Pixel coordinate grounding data
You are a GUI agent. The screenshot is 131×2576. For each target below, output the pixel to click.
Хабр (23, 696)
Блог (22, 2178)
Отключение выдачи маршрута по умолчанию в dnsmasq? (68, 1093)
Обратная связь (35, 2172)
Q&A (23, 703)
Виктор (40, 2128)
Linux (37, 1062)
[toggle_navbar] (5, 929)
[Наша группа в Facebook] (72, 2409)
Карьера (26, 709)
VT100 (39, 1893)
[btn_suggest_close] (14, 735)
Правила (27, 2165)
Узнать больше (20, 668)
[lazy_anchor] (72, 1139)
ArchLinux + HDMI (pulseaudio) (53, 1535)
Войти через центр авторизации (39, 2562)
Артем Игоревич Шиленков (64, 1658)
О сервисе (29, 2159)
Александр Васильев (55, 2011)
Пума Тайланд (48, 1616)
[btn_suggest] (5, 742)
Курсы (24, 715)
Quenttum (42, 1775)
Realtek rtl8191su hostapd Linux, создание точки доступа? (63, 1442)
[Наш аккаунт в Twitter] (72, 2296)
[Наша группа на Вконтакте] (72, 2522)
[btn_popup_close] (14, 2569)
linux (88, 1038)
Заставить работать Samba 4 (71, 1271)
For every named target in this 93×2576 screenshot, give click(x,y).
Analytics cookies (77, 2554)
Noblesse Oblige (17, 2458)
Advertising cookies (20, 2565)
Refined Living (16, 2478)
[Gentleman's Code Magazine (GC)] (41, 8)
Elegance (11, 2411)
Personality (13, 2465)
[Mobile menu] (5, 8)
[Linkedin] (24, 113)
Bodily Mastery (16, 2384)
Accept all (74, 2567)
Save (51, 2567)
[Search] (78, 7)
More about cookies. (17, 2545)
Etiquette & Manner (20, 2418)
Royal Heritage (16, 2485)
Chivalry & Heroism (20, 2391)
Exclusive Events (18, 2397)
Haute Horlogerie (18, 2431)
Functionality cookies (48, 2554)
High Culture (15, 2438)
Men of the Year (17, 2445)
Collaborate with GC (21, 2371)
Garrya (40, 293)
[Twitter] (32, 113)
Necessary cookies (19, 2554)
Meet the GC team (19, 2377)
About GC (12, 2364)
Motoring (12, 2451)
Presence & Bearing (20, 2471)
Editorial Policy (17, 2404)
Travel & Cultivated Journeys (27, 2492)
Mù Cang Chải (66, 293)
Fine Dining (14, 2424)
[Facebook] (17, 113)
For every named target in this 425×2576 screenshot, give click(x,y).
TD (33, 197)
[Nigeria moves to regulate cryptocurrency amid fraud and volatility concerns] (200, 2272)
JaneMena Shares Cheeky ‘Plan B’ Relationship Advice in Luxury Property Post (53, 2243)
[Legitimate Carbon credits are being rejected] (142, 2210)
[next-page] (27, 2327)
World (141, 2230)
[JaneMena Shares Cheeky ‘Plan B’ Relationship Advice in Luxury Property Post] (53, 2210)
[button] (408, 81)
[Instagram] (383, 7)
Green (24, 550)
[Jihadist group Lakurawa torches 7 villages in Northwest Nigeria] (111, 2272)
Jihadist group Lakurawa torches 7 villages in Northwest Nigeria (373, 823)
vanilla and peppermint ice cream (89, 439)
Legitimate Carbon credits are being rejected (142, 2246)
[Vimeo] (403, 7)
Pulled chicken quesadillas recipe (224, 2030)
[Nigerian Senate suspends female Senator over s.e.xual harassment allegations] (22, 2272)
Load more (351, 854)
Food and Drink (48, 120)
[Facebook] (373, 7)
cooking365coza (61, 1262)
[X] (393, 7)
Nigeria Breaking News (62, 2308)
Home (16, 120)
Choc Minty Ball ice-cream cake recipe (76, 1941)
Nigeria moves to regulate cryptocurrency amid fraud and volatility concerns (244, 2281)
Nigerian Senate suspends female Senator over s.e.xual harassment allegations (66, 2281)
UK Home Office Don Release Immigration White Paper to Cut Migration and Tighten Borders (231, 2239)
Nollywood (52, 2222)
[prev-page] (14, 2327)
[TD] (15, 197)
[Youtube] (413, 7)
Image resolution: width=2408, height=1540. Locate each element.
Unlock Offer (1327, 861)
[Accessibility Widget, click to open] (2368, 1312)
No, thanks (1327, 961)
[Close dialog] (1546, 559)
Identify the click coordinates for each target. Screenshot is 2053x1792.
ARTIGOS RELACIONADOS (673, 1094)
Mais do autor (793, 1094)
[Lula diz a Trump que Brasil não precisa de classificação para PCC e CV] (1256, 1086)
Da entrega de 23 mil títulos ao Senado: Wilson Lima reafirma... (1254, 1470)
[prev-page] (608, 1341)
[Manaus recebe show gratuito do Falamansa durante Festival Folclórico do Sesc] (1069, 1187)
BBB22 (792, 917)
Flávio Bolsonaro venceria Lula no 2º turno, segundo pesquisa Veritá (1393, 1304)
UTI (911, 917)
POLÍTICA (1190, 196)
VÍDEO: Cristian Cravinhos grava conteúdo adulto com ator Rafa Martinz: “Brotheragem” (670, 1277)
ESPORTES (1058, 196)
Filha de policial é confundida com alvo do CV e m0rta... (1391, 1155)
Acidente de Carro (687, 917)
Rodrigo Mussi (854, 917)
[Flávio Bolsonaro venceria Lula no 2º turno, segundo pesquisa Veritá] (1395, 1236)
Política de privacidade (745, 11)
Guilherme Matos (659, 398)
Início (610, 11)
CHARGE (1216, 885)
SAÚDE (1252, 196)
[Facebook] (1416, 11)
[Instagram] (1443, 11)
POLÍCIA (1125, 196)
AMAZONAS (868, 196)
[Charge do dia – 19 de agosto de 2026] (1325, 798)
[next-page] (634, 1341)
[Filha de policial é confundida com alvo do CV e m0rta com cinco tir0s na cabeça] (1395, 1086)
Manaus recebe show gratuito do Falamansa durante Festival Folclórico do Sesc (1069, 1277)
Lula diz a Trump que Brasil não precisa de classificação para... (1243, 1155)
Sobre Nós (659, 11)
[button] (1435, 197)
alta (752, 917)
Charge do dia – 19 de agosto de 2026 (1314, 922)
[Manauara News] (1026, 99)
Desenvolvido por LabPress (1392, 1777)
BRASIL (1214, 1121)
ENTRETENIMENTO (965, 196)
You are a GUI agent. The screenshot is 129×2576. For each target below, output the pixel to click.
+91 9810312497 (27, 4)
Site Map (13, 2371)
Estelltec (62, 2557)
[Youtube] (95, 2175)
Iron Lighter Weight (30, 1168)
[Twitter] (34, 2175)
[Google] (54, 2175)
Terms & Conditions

▶ **Exercise**
A verbatim transcription is required of the lines from the one with "Estelltec (62, 2557)" through the final line of the entries above, and of nothing else.

▶ **Exercise result**
Estelltec (62, 2557)
[Youtube] (95, 2175)
Iron Lighter Weight (30, 1168)
[Twitter] (34, 2175)
[Google] (54, 2175)
Terms & Conditions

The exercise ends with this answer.